Çok zaman sonra anneanneme bankalar ve bahçıvanlar konusunda hak verdim; ne var ki, eskiden az alırlardı, şimdi ise çok.

Aslında işin özü hep aynı. O zamanlar, anneannemle, bankanın farklı bir bölümüne gidilecekse, tebdil-i kıyafet uygulanırdı. El çantasının yanısıra içinde pırasa, maydanoz vs. olan çarşıdan dönüyor intibası veren bir torba daha taşınırdı. Amaç hangi mekana gidildiğini belli etmemekti.

Günümüzde yöntemler değişse de amaç aynı. Bugün sokakta yürürken, orta yaş üstü çapraz asılmış çantalar kullanan beyler  gördüğünüzde anlayın ki, yüzde doksan bankanın yolunu tutmaktalar.
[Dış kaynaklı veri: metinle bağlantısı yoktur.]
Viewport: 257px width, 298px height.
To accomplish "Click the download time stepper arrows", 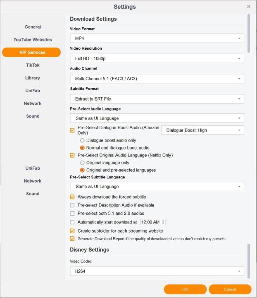I will click(x=163, y=222).

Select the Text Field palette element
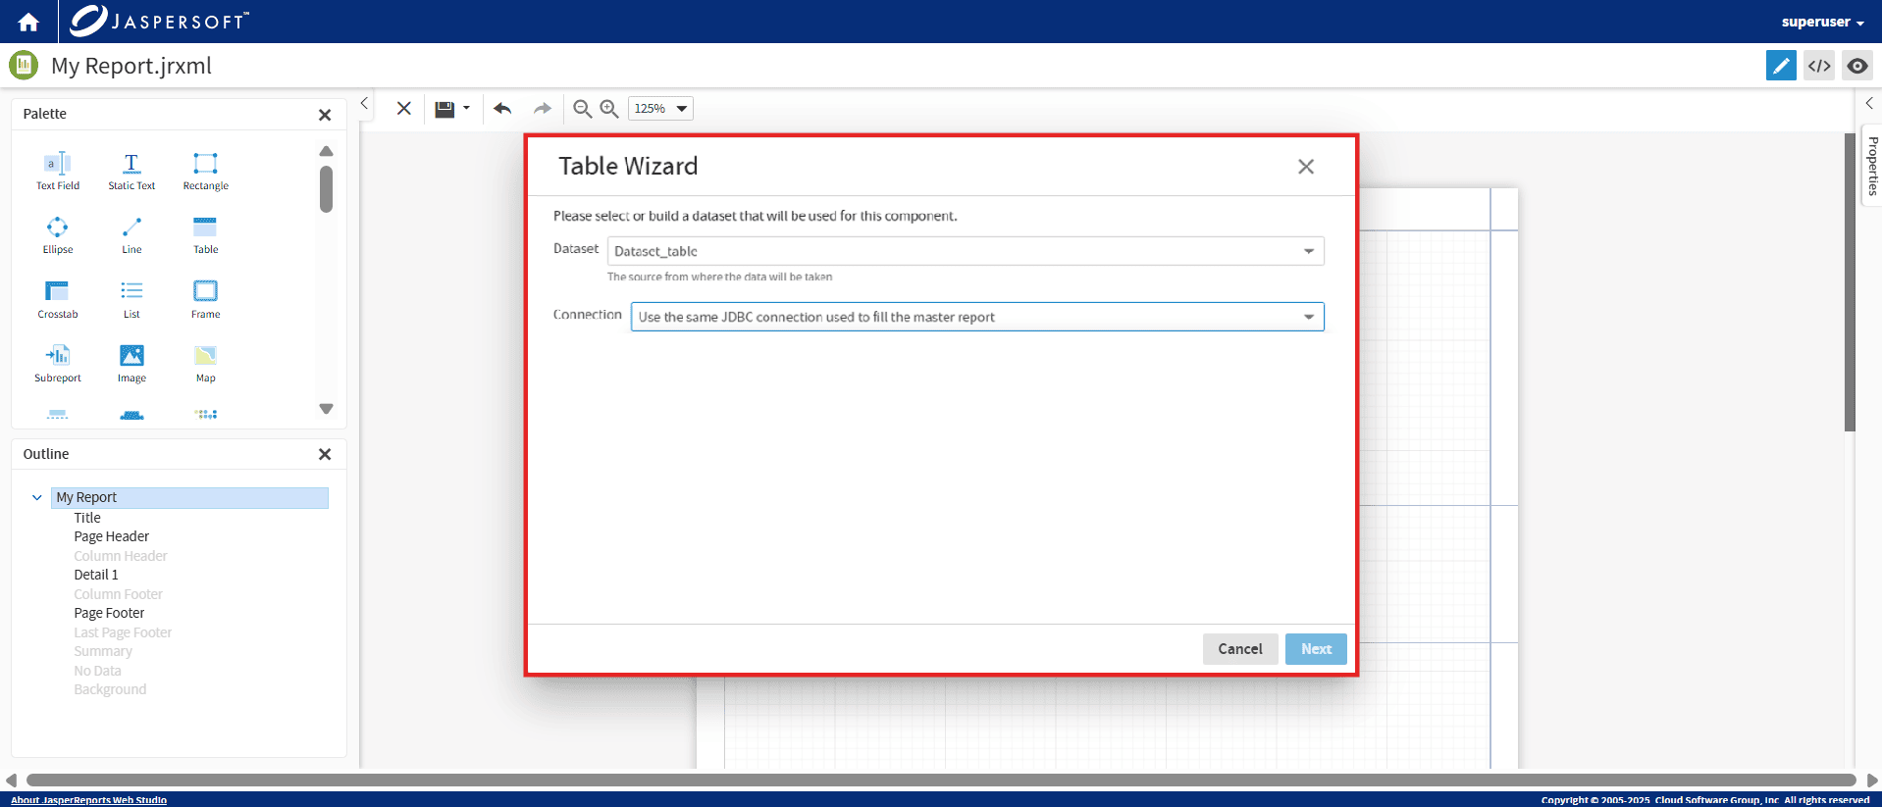58,170
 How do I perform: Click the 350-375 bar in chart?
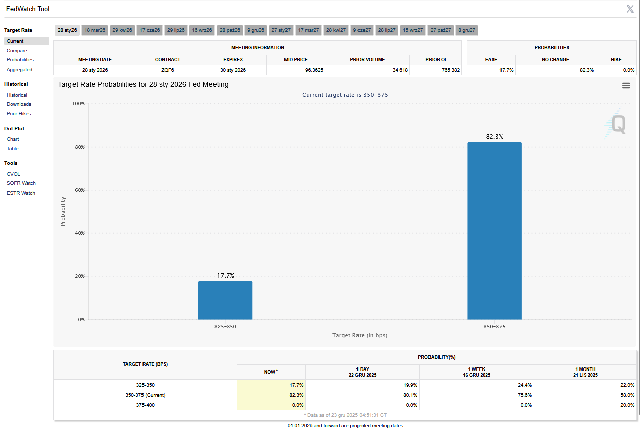click(x=494, y=231)
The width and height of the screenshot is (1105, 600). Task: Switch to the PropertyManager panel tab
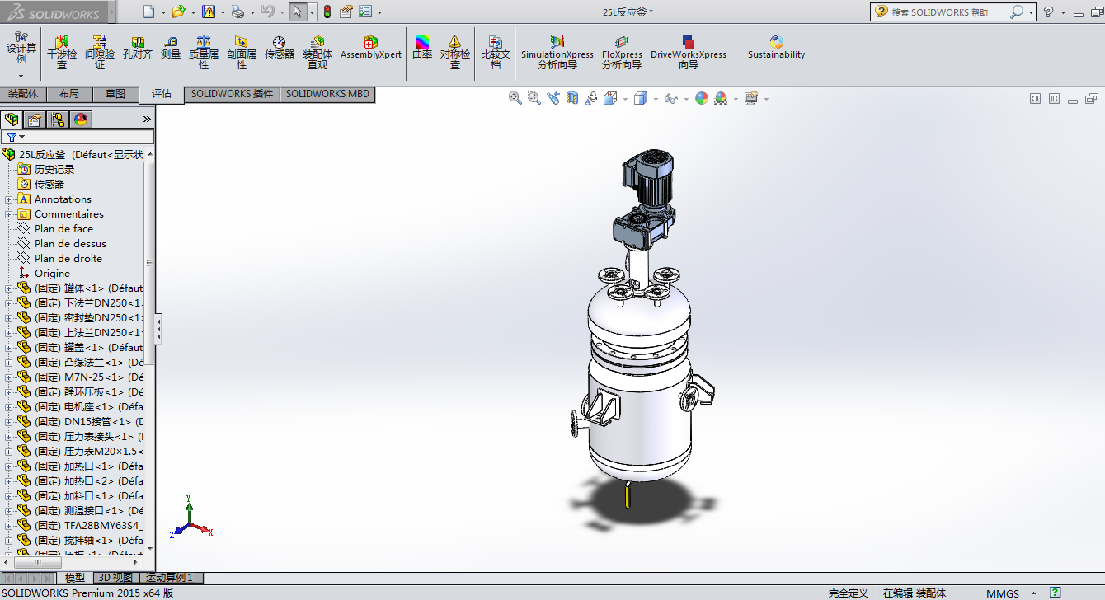(x=35, y=120)
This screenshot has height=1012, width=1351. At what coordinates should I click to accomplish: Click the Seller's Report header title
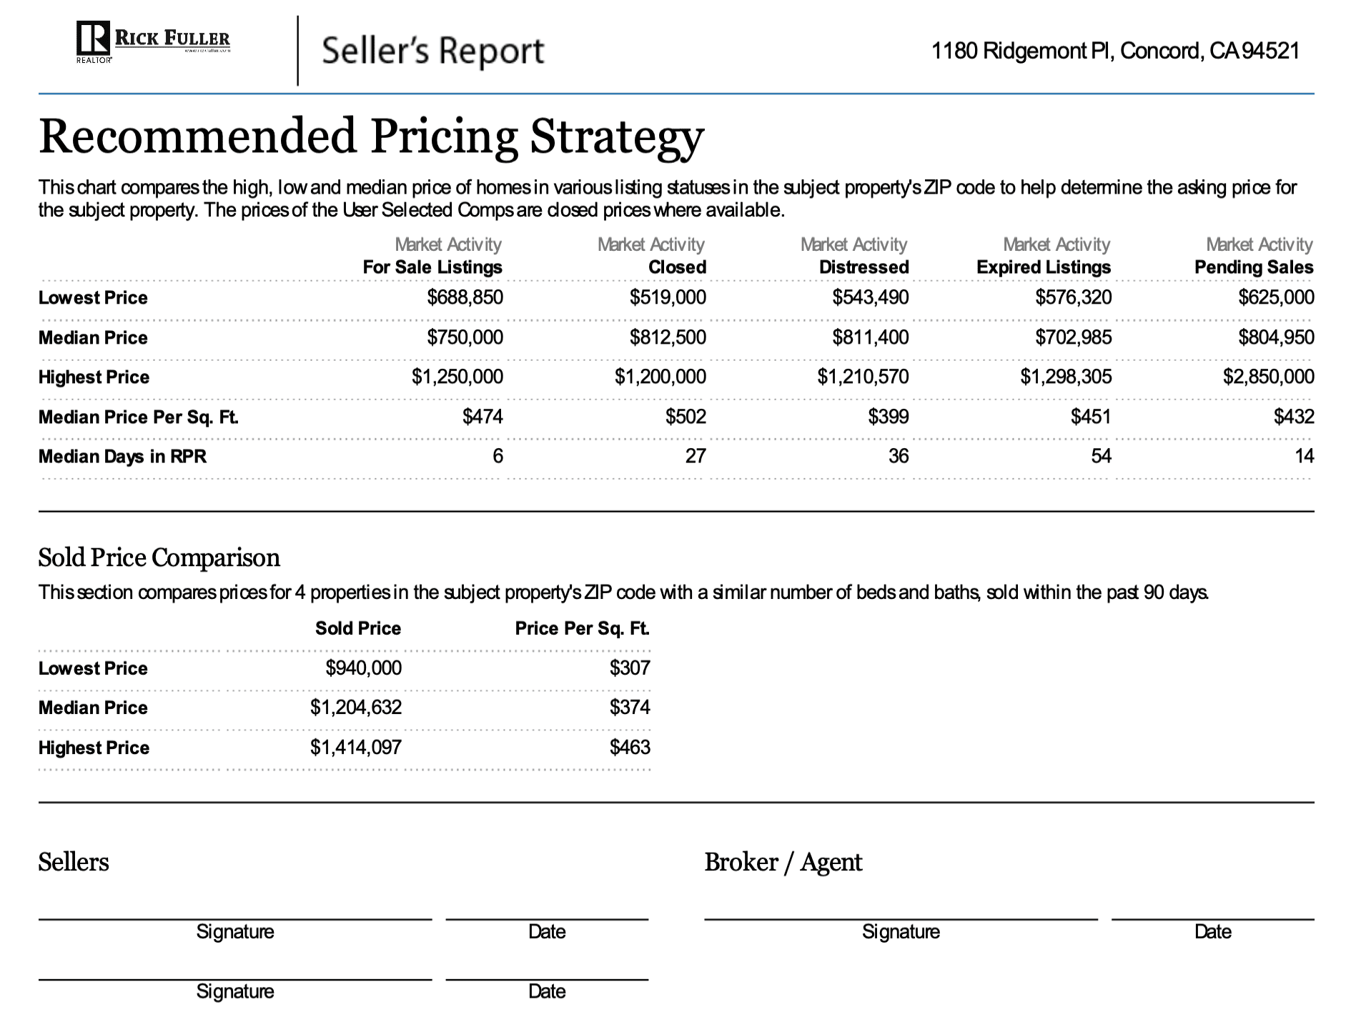432,51
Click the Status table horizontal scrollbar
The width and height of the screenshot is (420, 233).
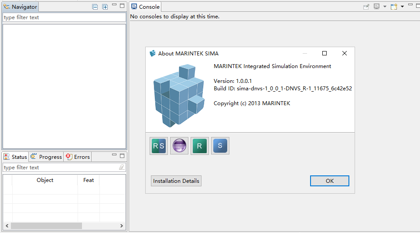pos(46,226)
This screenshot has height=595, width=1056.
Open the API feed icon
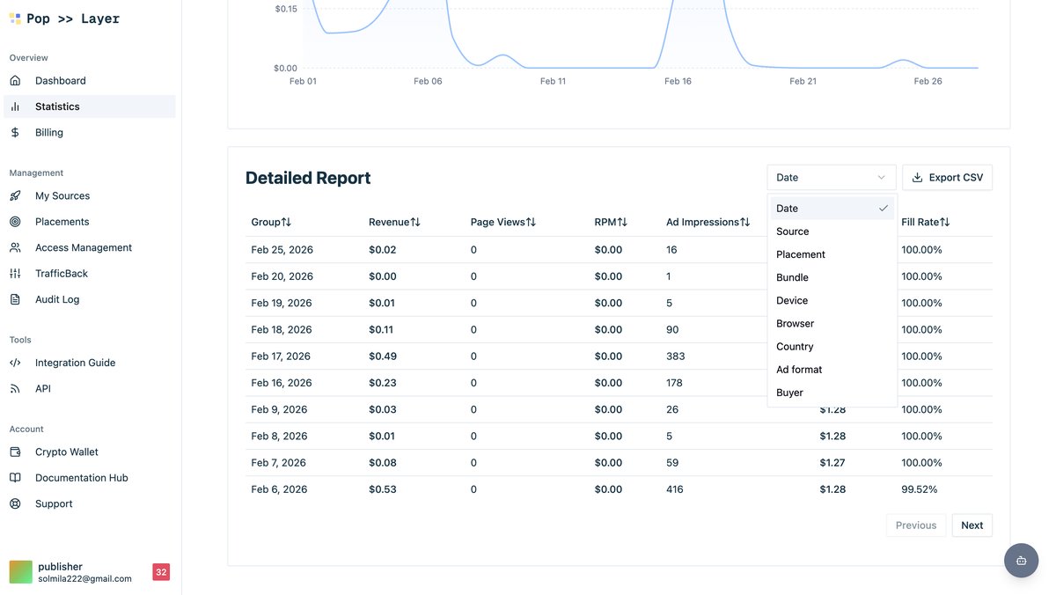click(x=15, y=387)
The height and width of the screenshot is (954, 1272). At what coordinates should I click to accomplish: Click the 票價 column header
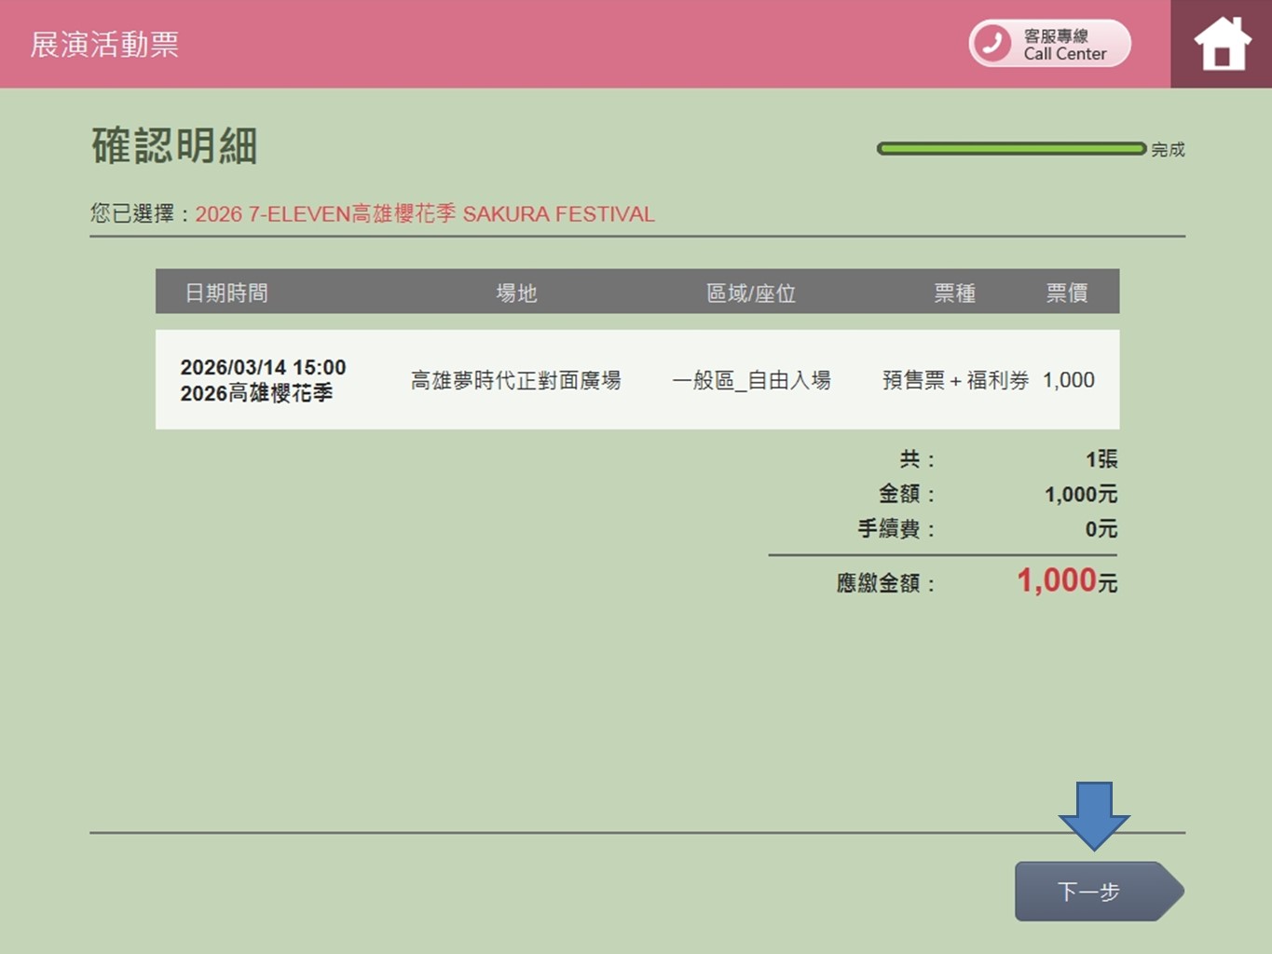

Es kaza, onlardan biriyle bankanın asansörüne binecek olsanız, kuşkulu bakışları  üstünüzde hissetmeniz olası.

***

Güzelliklerle birlikte ne yazık ki çok da büyük acılar yaşandı bu yıl. Cemaatimiz genç kayıplarla sarsıldı. Cevabını veremediğim sorular... Bir trafik kazasında yitirdiğimiz Levent Kandiyoti’ye ışıklar içinde huzur bulmasını diliyor, Kandiyoti Ailesi’ne sabır temenni ediyorum.

Mekânı cennet olsun.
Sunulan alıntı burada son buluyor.